Q1: Comments to author(s). First provide a summary of the paper, and then address the following criteria: Quality, clarity, originality and significance. (For detailed reviewing guidelines, see http://nips.cc/PaperInformation/ReviewerInstructions)
Summary:

The paper introduces an iterative extension of NADE (Neural autoregressive distribution estimator), a generative model that uses a neural network with a variable number of inputs to model each conditional in an autoregressive factorization of a joint distribution. The paper builds up on top of an order-agnostic version of NADE where all dimensions not present in the input are modelled independently by the network at each autoregressive step.

The main idea introduced in the paper is using a prediction of the missing inputs at each iteration, starting with the marginal probability distribution over the training data, and the factorial (each dimension is predicted independently conditioned on the input) approximation obtained from NADE in the following iterations.

The authors hypothesise that prediction in several steps is easier than in one step. A claim they support with experimental results.

NADE-k can be seen as a deep NADE with tied parameters across layers, it would be interesting to see a comparison with NADE-mask that has the same effective number of layers and parameters (example a NADE-mask with 5 layers and h=100 vs NADE-k k=5 h=600).

In the conclusions, the authors suggest adjusting the confidence of intermediate predictions based on d. Shouldn’t NADE already able to do that by outputting values closer to 0.5 when there are few dimensions present in the input? Isn’t it in part the purpose of using masks? For NADE-k, did the authors try using masks at every iteration or just during the first one?

In 3.2 the authors report which regularization methods they tried, but not which worked best, was it the L2 values reported in Table 3?

The complexity of evaluating densities and sampling should be reported. Will the increase in computation be linear with k when using several hidden layers O(DH^2) -> O(kDH^2), but worse when using one hidden layer O(DH) -> O(kDH^2)? This con of the technique should be explicitly reported.

Quality:
The paper is technically sound and the usefulness of the ideas presented is supported by thorough experimental results that obtain state-of-the-art modelling performance on two standard datasets.

Clarity:
The paper is well written.

Originality:
This paper combines ideas (NADE and iterative inference steps) in a novel and pragmatic way.
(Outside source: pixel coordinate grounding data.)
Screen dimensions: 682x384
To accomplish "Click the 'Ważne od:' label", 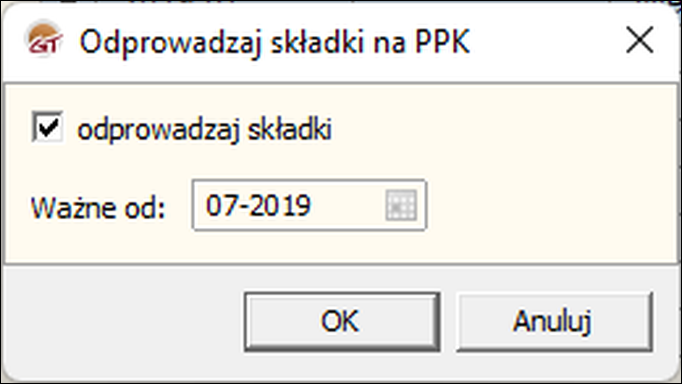I will coord(98,207).
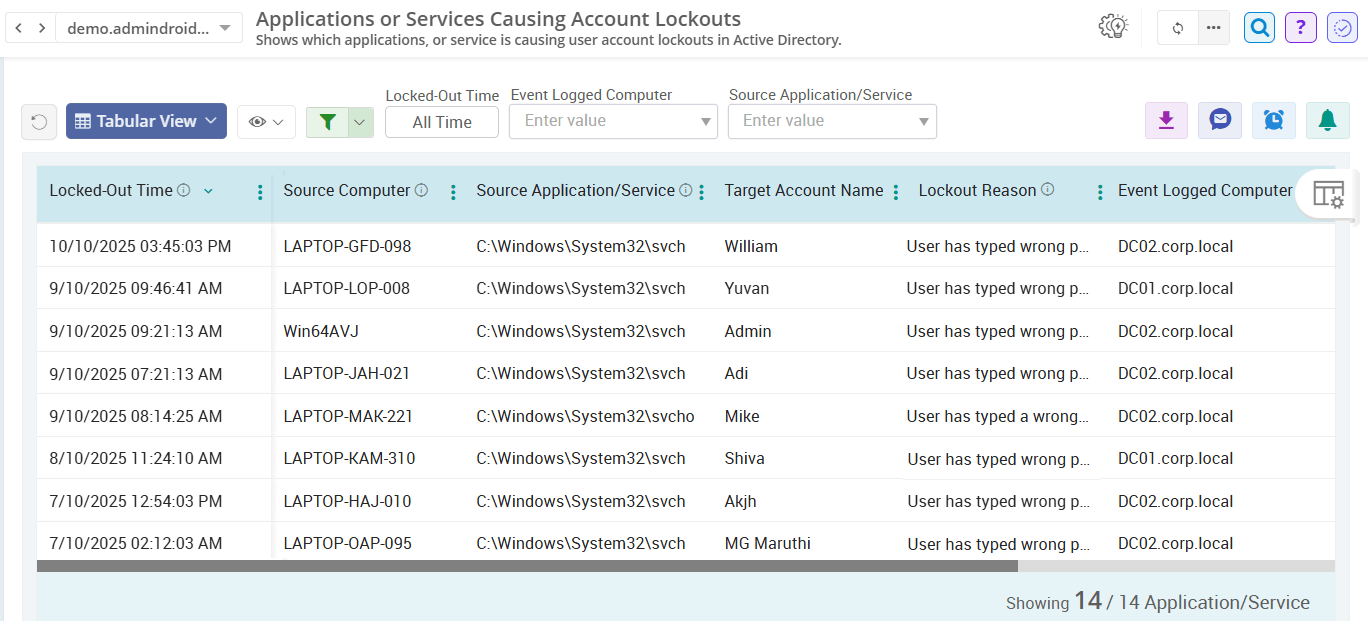
Task: Apply the green filter icon
Action: point(327,121)
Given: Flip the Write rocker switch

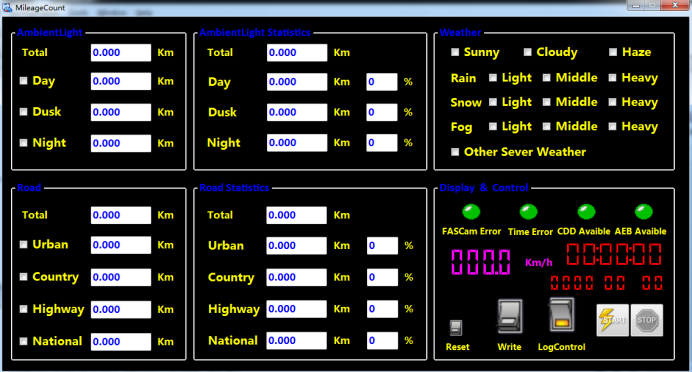Looking at the screenshot, I should 510,316.
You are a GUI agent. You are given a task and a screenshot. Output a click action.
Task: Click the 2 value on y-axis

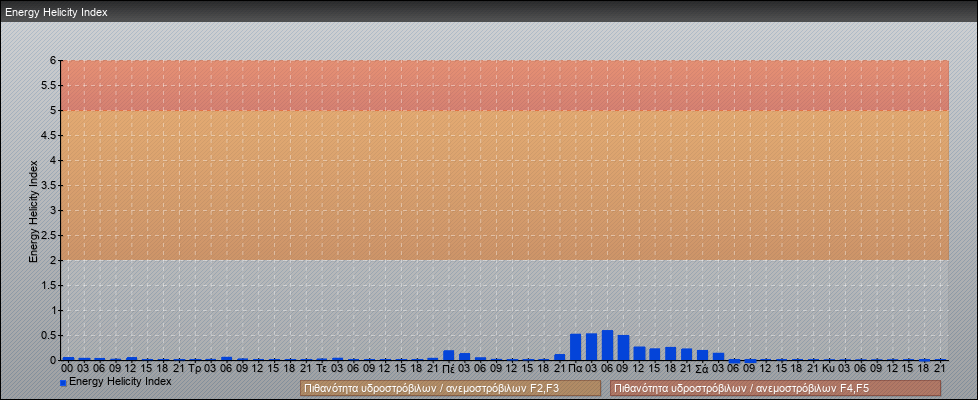(x=54, y=260)
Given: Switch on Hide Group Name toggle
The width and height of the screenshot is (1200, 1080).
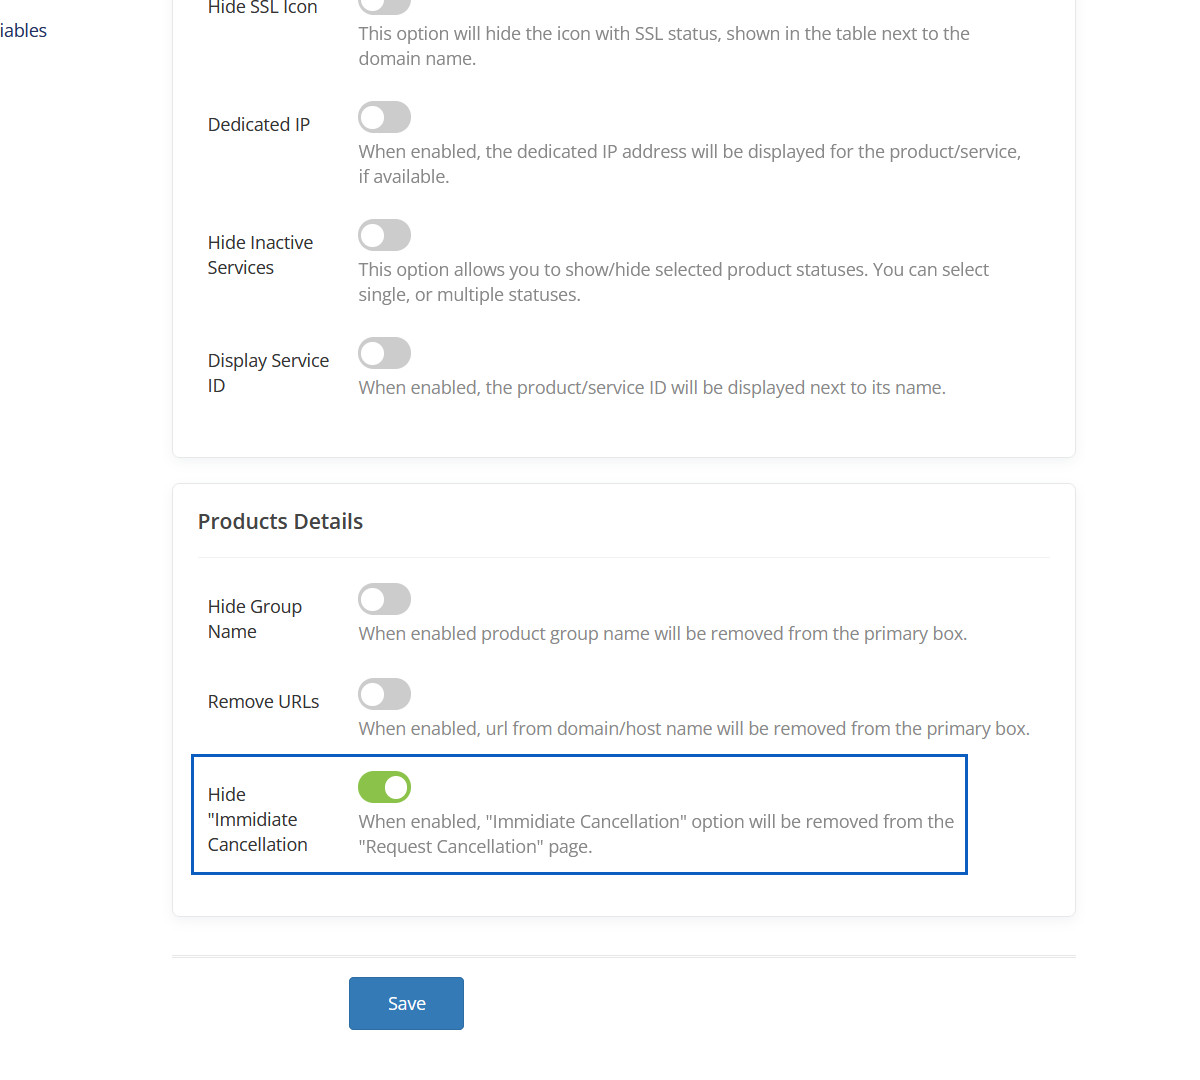Looking at the screenshot, I should pyautogui.click(x=384, y=599).
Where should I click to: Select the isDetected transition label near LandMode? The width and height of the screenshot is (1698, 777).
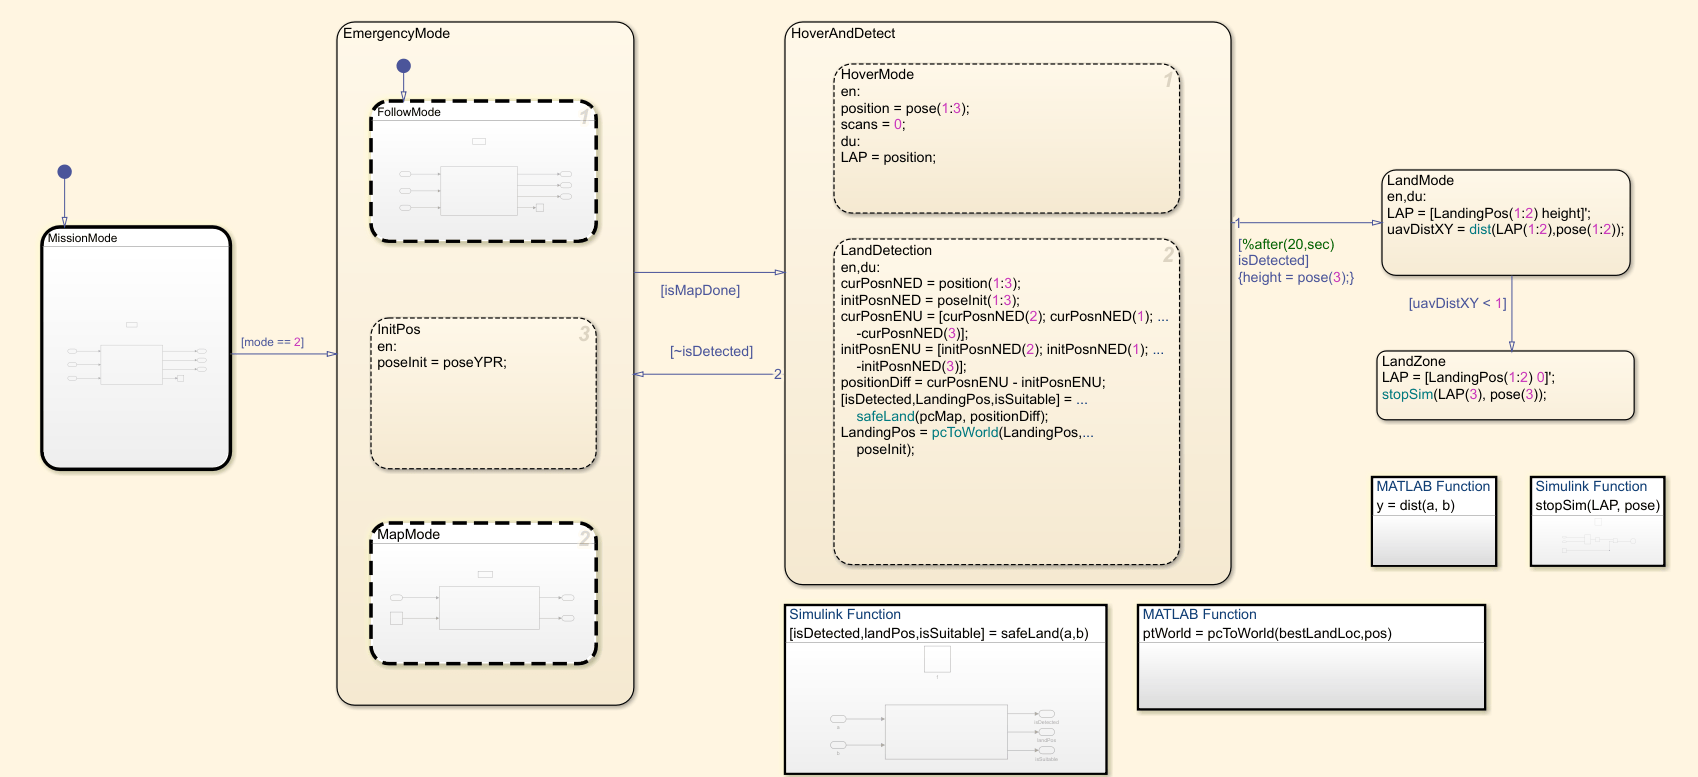1273,260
The paper includes a good “related work” section where they ideas they build on are explained and referenced .

Significance:
The paper presents a tractable distribution estimator that obtains state-of-the-art results. The ideas presented will be of interest to the NIPS community, especially for the unsupervised learning community.
Q2: Please summarize your review in 1-2 sentences
The paper presents an iterative extension of the order-agnostic NADE that obtains significantly better results at a linear increase in computation time. It is an interesting paper with a good explanation of a combination of ideas that work in synergy. The experimental results presented are convincing and show this model obtains state-of-the-art modelling performance.

Submitted by Assigned_Reviewer_33

Q1: Comments to author(s). First provide a summary of the paper, and then address the following criteria: Quality, clarity, originality and significance. (For detailed reviewing guidelines, see http://nips.cc/PaperInformation/ReviewerInstructions)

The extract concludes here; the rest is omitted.